Compared with 2012, current financial liabilities fell from € 238.7 million to € 169.3 million. This decrease was due to redeemed loans and to credit lines no longer required for financing working capital. Overall, financial liabilities increased to around € 1.42 billion (Dec. 31, 2012: € 1.20 billion), accounting for 22 percent of total equity and liabilities (Dec. 31, 2012: 18 percent). Current liquidity (current securities, cash and cash equivalents) also rose compared with the prior year. It amounted to € 503.7 million (Dec. 31, 2012: € 435.6 million) – an increase of 16 percent. Noncurrent securities rose from € 61.1 million to € 120.8 million. As of December 31, 2013, WACKER had net financial debt (the balance of gross financial debt and noncurrent and current liquidity) totaling € 792.2 million (Dec. 31, 2012: € 700.5 million), a rise of 13 percent year on year.

Unrecognized Assets and Off-Balance-Sheet Financial Instruments

An important asset that does not appear in our statement of financial position is the value of the WACKER brand and other Group trademarks. We consider the high profile and reputation of our trademarks to be a key factor influencing customer acceptance of our products and solutions.
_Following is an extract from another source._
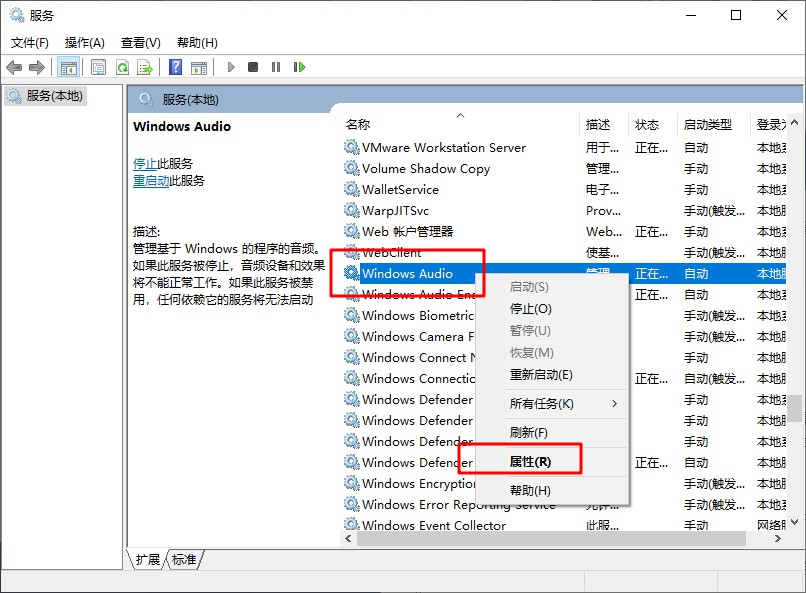806x593 pixels.
Task: Click the Pause Service toolbar icon
Action: (x=276, y=67)
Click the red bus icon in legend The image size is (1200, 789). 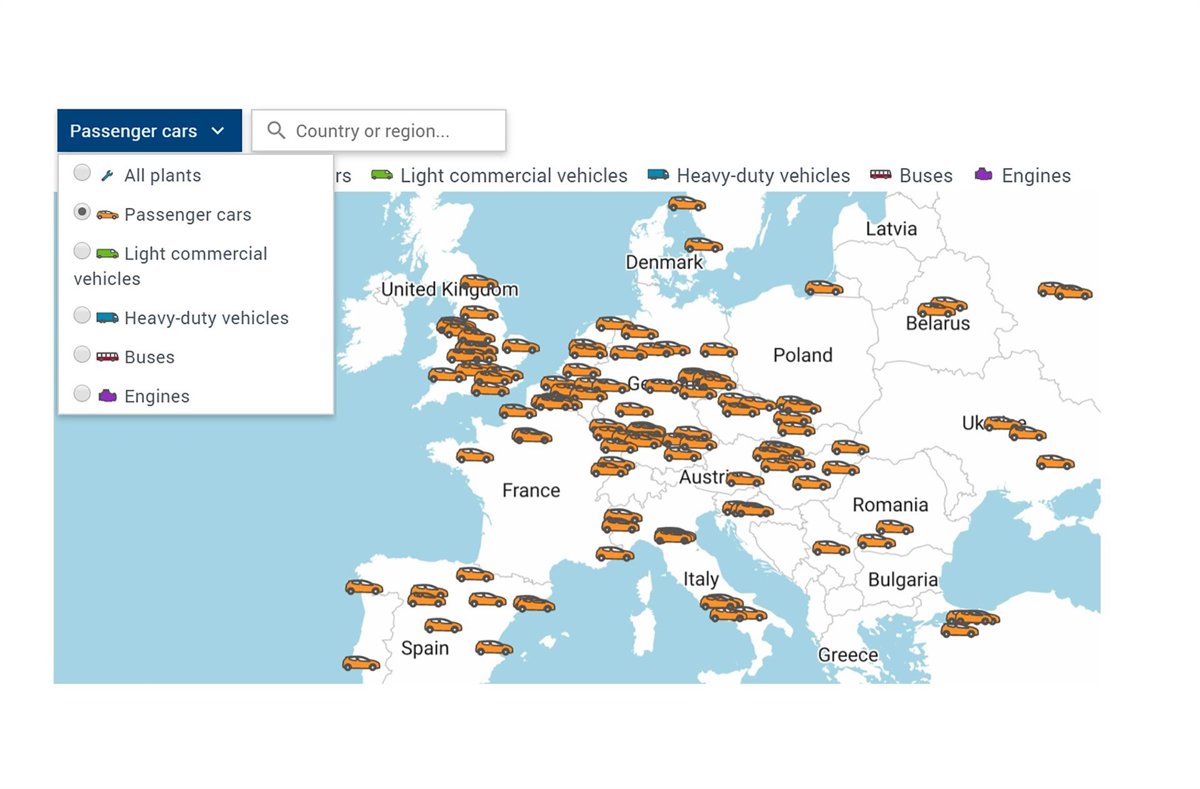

Moreover, there are other intangible assets that are vital for success and have a positive impact on our business – for example, long-standing customer relationships and customer trust in our product- and solution-related expertise. Just as important are our employees’ in-depth skills and experience, and our many years of expertise not only in R&D and project management, but also in designing products and production- and business-process structures. In particular, our integrated production system gives us an edge over our rivals. Another key success factor is WACKER’s sales network, which has evolved over many years and enables the Group to market and sell its range of products and services locally to customers. Various German legal forms of rented and leased goods reported on in Note 17 are also not included in the statement of financial position, nor are other self-constructed assets. WACKER does not use any off-balance-sheet financing instruments.